Die ukrainische elektronische Kampfführung (EK) sieht sich immer häufiger damit konfrontiert, dass der Gegner gezielt die Architektur seiner unbemannten Systeme verändert, um die Wirksamkeit der Störung zu verringern. Dies erklärte Mitgründer des EK-Herstellers Contra-Drone, Timofei Jurchuk, in einem Interview mit RBC-Ukraina. Seinen Worten zufolge ist einer der wichtigsten Trends der jüngsten Zeit der schrittweise Anstieg des Anteils glasfasergestützter UAVs im Arsenal des russischen Gegners. Dieser Datenübertragungsweg ist grundsätzlich unabhängig von den Frequenzen, auf denen die überwiegende Mehrheit der EK-Mittel arbeitet, was die Abfangung erheblich erschwert. Parallel dazu, so die Einschätzung Jurchuks, ändert Russland die Frequenzen, auf denen die Drohnen funktionieren, und fügt neue Bereiche hinzu, wodurch das Spektrum erweitert wird, das die ukrainischen Systeme abdecken müssen.
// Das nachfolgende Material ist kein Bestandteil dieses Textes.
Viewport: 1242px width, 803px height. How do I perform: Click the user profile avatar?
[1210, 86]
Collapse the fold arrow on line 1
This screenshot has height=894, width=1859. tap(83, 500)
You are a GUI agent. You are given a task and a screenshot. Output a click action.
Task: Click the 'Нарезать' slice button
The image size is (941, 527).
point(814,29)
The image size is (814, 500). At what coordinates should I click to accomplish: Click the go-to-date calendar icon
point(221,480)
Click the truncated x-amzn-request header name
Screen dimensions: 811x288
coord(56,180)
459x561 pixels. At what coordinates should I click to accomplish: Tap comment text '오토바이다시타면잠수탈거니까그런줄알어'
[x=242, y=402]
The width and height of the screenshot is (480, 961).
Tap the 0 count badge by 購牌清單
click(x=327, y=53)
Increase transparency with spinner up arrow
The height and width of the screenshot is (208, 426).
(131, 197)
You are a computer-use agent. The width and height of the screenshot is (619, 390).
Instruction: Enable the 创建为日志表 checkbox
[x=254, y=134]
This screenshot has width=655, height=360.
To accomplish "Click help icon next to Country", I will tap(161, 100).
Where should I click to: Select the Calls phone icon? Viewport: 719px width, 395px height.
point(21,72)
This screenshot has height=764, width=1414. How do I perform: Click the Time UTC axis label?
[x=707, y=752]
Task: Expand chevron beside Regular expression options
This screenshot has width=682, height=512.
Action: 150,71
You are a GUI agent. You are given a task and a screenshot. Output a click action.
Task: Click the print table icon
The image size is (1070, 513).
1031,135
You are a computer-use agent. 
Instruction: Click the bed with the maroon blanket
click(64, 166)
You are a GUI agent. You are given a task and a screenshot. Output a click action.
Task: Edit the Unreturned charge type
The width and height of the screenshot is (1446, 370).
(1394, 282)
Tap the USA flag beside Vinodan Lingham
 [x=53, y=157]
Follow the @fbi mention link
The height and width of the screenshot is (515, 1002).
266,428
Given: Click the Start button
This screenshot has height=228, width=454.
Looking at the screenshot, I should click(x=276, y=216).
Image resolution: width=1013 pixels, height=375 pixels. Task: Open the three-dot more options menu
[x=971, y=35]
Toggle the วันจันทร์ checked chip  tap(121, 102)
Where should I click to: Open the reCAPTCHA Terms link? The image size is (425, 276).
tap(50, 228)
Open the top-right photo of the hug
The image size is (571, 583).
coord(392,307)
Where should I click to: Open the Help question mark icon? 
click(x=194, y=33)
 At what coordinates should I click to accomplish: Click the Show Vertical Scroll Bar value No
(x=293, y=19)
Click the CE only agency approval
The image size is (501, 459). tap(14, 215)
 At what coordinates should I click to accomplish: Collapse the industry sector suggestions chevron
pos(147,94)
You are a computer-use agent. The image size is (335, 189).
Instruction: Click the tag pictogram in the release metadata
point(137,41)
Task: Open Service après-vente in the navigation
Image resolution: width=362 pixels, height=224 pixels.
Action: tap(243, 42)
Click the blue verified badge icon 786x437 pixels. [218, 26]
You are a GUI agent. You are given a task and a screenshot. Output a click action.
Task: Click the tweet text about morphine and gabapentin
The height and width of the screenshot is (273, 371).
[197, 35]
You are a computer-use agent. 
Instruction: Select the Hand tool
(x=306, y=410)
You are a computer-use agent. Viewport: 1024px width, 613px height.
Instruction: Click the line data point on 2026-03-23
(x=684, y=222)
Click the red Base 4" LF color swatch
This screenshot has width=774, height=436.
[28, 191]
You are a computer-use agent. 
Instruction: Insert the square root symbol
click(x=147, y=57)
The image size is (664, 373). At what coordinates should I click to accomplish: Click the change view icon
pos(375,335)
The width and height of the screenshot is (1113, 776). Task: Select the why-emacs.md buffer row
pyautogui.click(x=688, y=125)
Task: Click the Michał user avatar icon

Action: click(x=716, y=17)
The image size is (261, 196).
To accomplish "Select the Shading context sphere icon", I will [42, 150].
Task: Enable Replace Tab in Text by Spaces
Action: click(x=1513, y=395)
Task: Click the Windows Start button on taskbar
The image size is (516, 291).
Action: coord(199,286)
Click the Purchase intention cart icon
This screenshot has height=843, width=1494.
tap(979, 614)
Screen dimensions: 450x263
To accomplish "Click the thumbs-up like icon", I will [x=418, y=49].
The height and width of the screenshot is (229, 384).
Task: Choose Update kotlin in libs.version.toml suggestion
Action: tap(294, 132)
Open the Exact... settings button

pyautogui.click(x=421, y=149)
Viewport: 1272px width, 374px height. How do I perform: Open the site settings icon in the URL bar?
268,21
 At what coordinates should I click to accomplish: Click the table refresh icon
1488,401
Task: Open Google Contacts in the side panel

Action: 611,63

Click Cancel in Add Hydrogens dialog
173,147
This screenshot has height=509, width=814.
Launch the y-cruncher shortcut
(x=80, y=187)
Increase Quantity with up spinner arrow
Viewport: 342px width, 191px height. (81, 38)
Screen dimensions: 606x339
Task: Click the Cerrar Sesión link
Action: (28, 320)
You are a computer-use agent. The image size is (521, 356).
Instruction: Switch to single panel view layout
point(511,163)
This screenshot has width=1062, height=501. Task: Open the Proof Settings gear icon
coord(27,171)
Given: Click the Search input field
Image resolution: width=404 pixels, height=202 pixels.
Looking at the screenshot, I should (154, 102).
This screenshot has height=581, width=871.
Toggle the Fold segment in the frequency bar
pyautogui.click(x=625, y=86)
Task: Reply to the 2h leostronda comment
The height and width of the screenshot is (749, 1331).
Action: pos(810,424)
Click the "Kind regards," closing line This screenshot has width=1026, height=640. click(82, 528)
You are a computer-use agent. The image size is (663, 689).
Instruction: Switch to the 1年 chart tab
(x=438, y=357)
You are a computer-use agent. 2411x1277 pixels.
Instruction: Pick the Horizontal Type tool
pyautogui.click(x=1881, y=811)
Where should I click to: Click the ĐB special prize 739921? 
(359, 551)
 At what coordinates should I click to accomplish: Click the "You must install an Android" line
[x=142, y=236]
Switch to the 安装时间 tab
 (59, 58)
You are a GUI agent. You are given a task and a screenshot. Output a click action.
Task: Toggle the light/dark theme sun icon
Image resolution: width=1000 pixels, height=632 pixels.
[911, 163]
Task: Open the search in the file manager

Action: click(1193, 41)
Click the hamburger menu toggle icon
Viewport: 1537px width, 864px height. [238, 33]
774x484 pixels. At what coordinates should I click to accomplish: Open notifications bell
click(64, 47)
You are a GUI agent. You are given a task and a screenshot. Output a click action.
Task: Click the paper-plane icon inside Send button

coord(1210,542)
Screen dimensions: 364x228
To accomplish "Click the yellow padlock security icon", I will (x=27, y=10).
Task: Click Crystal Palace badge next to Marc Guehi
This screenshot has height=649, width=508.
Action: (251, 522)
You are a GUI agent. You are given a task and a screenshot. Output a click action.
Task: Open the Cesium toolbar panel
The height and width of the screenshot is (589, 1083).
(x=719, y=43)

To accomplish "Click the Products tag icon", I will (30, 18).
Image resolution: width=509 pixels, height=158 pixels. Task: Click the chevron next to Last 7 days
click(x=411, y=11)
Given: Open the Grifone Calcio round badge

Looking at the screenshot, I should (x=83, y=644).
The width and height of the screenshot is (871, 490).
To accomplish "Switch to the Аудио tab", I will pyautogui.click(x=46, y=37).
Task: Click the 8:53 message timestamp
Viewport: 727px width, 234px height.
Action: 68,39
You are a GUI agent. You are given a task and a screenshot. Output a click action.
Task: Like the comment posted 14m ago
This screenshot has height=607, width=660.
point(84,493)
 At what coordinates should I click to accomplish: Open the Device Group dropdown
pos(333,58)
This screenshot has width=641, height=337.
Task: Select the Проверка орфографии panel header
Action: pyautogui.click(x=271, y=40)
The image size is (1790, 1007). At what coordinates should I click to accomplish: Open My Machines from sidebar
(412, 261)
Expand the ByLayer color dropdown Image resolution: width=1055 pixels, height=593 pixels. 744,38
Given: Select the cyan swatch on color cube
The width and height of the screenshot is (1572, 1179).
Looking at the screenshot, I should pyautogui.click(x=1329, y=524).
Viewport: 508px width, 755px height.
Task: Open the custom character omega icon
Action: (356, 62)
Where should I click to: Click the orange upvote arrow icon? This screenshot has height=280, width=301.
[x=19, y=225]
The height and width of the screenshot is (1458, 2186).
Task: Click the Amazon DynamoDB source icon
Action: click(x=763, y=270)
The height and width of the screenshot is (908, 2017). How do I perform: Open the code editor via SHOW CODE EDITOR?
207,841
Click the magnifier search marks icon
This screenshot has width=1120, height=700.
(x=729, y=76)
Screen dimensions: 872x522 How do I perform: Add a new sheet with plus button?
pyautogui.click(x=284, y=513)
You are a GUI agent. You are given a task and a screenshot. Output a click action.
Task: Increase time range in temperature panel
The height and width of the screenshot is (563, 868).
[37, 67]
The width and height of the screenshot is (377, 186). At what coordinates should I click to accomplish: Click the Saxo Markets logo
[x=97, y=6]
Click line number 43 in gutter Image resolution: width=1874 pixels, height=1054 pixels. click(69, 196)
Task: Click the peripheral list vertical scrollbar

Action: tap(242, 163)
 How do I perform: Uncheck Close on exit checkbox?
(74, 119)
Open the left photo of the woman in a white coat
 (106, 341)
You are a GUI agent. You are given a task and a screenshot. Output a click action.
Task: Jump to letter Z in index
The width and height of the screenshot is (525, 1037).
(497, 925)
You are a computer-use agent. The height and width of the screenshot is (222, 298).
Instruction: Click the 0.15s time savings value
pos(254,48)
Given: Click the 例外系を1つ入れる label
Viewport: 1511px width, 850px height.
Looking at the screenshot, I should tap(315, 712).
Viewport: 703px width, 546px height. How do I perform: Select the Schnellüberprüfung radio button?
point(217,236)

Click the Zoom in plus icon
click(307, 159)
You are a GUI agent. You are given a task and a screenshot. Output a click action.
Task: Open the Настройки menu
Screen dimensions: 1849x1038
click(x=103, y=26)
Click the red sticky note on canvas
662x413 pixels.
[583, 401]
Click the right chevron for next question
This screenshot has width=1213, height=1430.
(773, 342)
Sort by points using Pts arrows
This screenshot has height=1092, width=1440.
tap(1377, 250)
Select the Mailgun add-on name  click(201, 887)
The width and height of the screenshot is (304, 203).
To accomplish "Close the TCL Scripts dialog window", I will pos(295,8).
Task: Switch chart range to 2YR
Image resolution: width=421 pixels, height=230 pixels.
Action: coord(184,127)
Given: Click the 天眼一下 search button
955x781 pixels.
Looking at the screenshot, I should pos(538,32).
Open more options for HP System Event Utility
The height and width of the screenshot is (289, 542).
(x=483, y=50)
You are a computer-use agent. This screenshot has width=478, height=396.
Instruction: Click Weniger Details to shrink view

Evolution der CRPA-Antennen: von vier auf zwanzig Kanäle

Ein weiterer Evolutionsvektor betrifft die Navigationssysteme großer unbemannter Luftfahrzeuge, vor allem der „Scheds“. Russland erhöht konsequent die Anzahl der Module in den CRPA-Antennen der GNSS-Navigation – eine Technologie, die es der Antenne ermöglicht, gerichtete „Nullstellen“ in Richtung der Störquellen zu bilden und so auch unter elektronischem Rauschen die Signalempfangsfähigkeit beizubehalten. Jurchuk betont, dass zu Beginn des großangelegten Krieges solche Antennen nicht existierten: Es wurden gewöhnliche GPS-Empfänger verwendet, die durch elektronisches Rauschen auf der entsprechenden Frequenz unterdrückt wurden. „Die ersten CRPA-Antennen waren viermodulig. Dann erschienen acht-, zwölf- und sechzehnkanalige Systeme. Jetzt haben die Russen laut unseren Informationen große Lieferungen zwanzigkanaliger Systeme aus China gekauft“, erläuterte er.

Schutz von Energieanlagen: Bedarf an mehrmoduligen Systemen

Laut Einschätzung von Contra-Drone hat die Zunahme der Kanäle in den Navigationsantennen einen direkten Einfluss auf den Aufbau des Schutzes kritischer Infrastrukturen. Zur Bekämpfung solcher Systeme muss die Anzahl der Navigationsstörungsmittel erhöht werden, da jede zusätzliche Antenne eine Erweiterung des Störspektrums und der Störleistung erfordert. „Um Energieanlagen herum muss ein großes mehrmoduliges System aufgebaut werden, um die Navigationskanäle von Raketen, KABs und UAVs vom Typ „Sched“ rechtzeitig unterdrücken zu können“, so Jurchuk. Damit verschiebt die Ausweitung der CRPA-Antennen den Schutz des Energiesystems in eine Wettlauf-Dimension nach Anzahl und Leistung der Störmodule.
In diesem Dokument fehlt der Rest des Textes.